__DIRECTIONS FOR THIS TASK__: Could you retype all of the records exactly, leaving out every picture?
━━ LISTED ENTRIES ━━
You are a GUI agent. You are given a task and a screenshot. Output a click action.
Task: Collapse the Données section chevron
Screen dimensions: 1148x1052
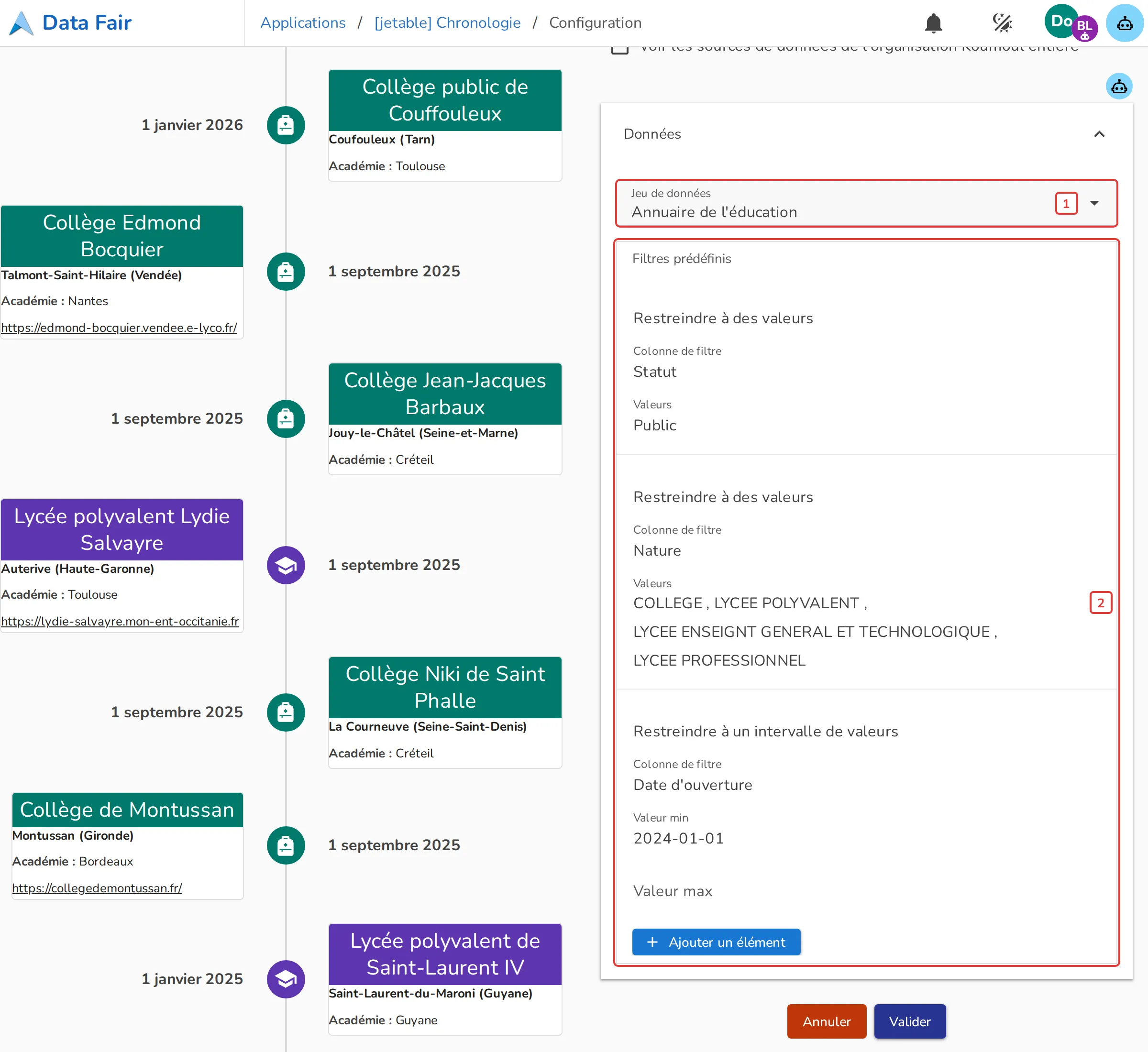tap(1099, 134)
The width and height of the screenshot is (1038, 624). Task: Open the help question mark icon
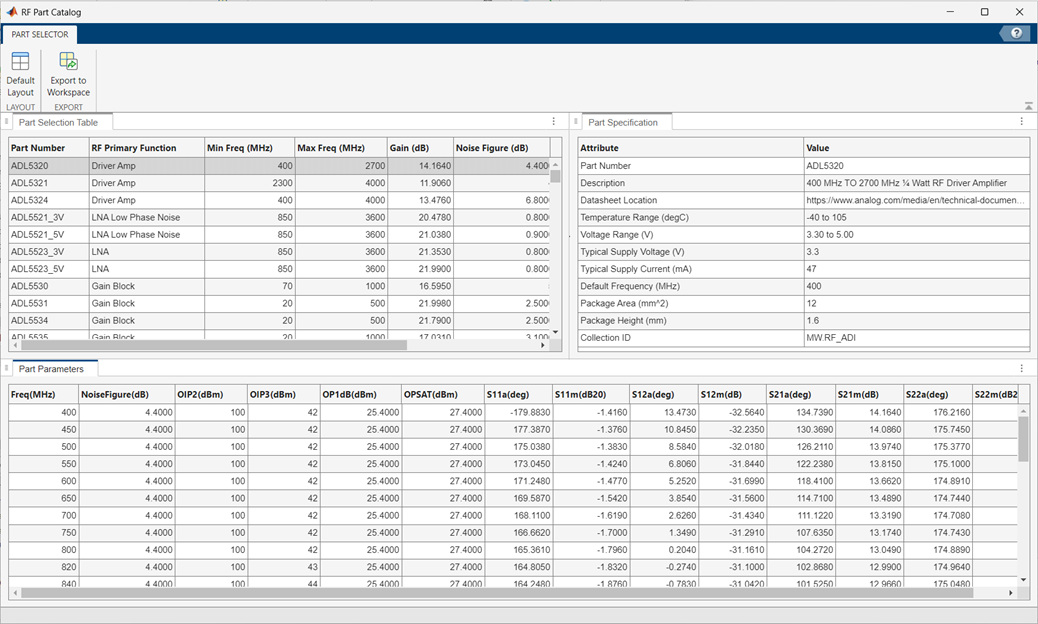point(1016,33)
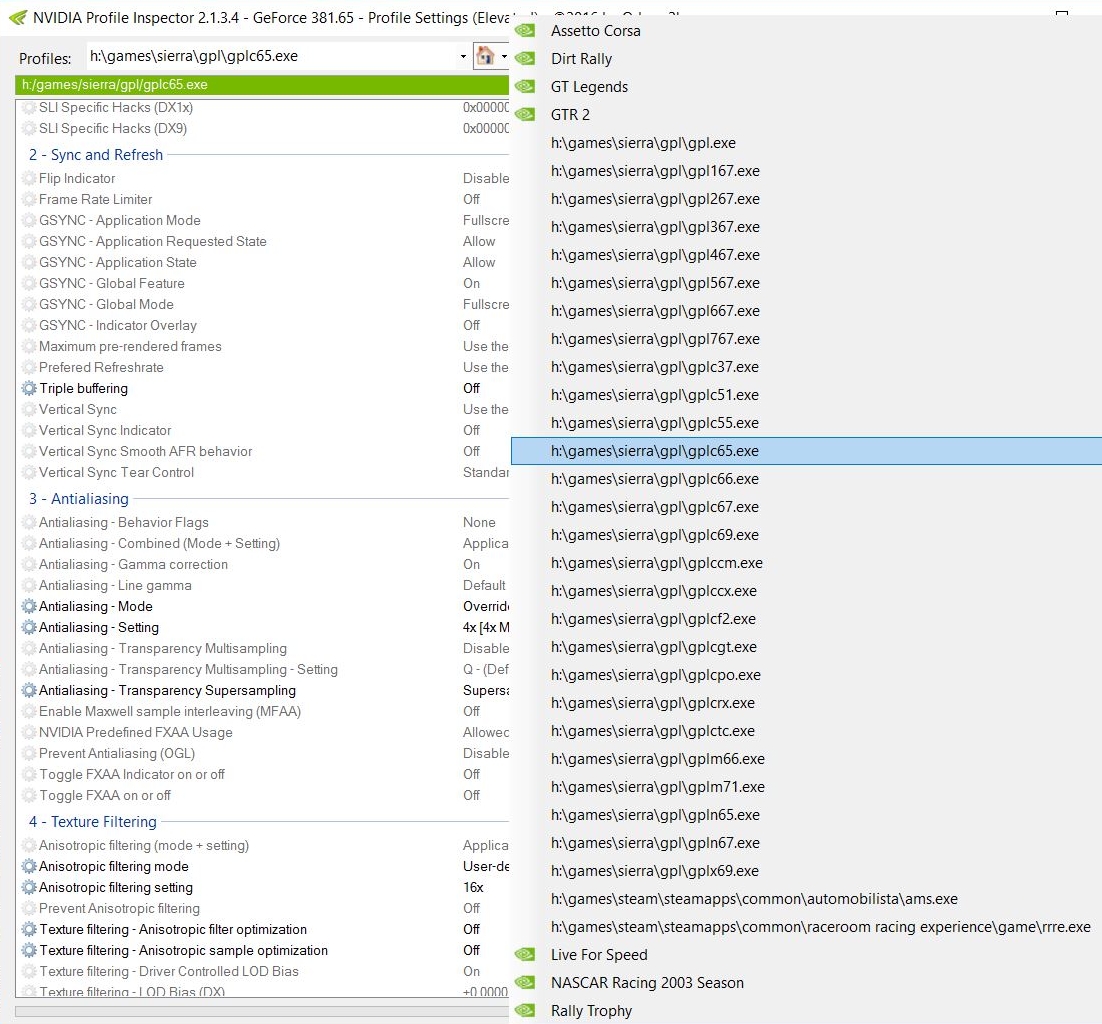
Task: Click the gear icon next to Antialiasing - Mode
Action: pyautogui.click(x=29, y=607)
━━━
__RESULT__:
You are a GUI agent. You are given a task and a screenshot. Output a click action.
Task: Collapse the Données section chevron
Screen dimensions: 1148x1052
tap(1099, 134)
The width and height of the screenshot is (1038, 624). Task: Open the help question mark icon
point(1016,33)
Task: Click the gear icon next to Antialiasing - Mode
Action: pyautogui.click(x=29, y=607)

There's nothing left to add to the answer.